• fmrireg

title: “02. Data Structures and Sampling Frames” author: “Bradley R. Buchsbaum” date: “2025-09-24” output: rmarkdown::html_vignette vignette: > % % % —

Introduction: Linking Data and Design

Effective fMRI analysis requires associating the measured brain activity (the imaging data) with crucial metadata, including:

Temporal Structure: When each scan was acquired (TR) and how scans are grouped into runs.
Spatial Structure: Which brain locations (voxels) are included in the analysis (mask).
Experimental Design: Timing and properties of experimental events or conditions.

The fmrireg package uses several dataset objects to encapsulate this information, providing a consistent input format for modeling functions like event_model, baseline_model, fmri_lm, and estimate_betas.
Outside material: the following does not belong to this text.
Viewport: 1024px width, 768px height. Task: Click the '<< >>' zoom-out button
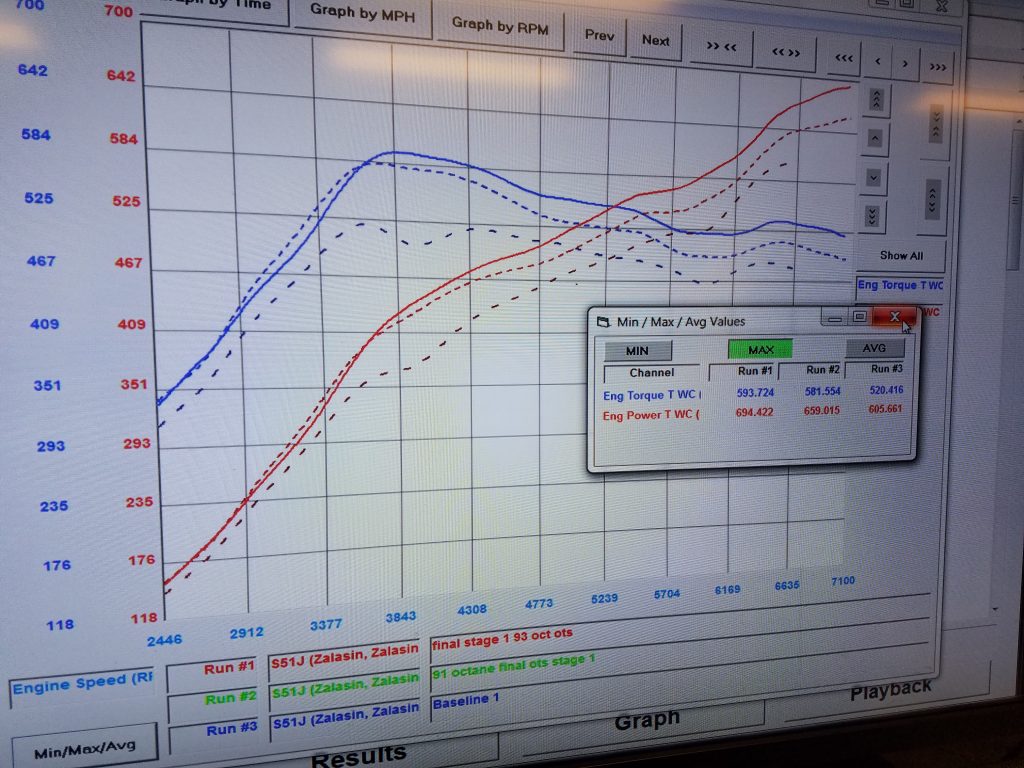point(785,52)
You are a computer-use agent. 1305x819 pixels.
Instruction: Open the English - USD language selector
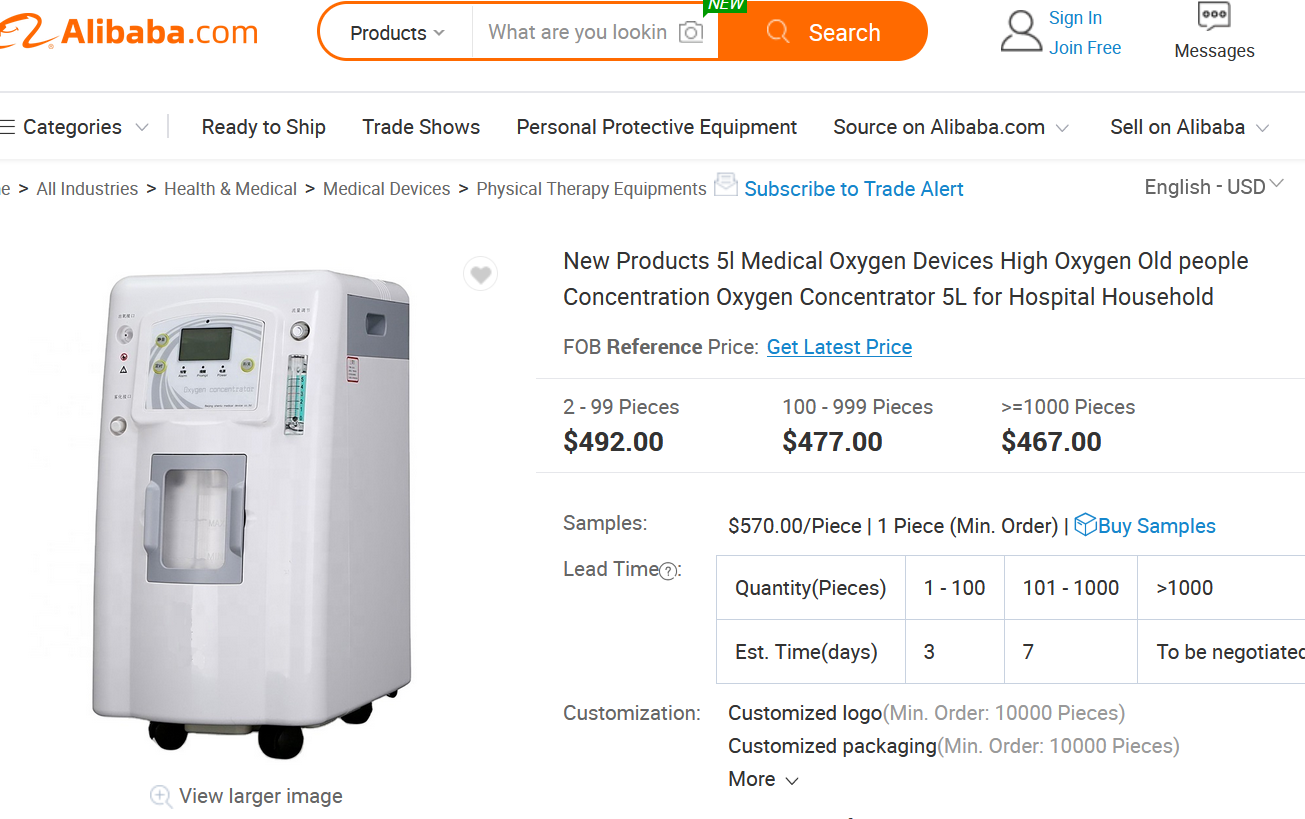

This vignette describes the main dataset classes and how to create them.

The `sampling_frame`

Before diving into datasets, recall the sampling_frame object (introduced in the Overview and detailed in other vignettes). It defines the fundamental temporal structure shared by all dataset types:

blocklens: A vector specifying the number of scans (time points) in each run.
TR: The repetition time (time between scans) in seconds.

sframe_example <- sampling_frame(blocklens = c(150, 160), TR = 2.0)
print(sframe_example)
#> Sampling Frame
#> ==============
#> 
#> Structure:
#>   2 blocks
#>   Total scans: 310
#> 
#> Timing:
#>   TR: 2 s
#>   Precision: 0.1 s
#> 
#> Duration:
#>   Total time: 620.0 s

Dataset objects internally create or utilize a sampling_frame based on the provided run lengths and TR.

Overview of Dataset Classes

fmrireg offers different dataset classes depending on how your data is stored:

fmri_mem_dataset: For volumetric fMRI data already loaded into R memory (as NeuroVec objects).
fmri_file_dataset: For volumetric fMRI data stored in image files (e.g., NIfTI) on disk.
matrix_dataset: For fMRI data represented as a standard R matrix (time points x voxels/components).
latent_dataset: For dimension-reduced data (e.g., PCA/ICA components), typically requiring the fmristore package.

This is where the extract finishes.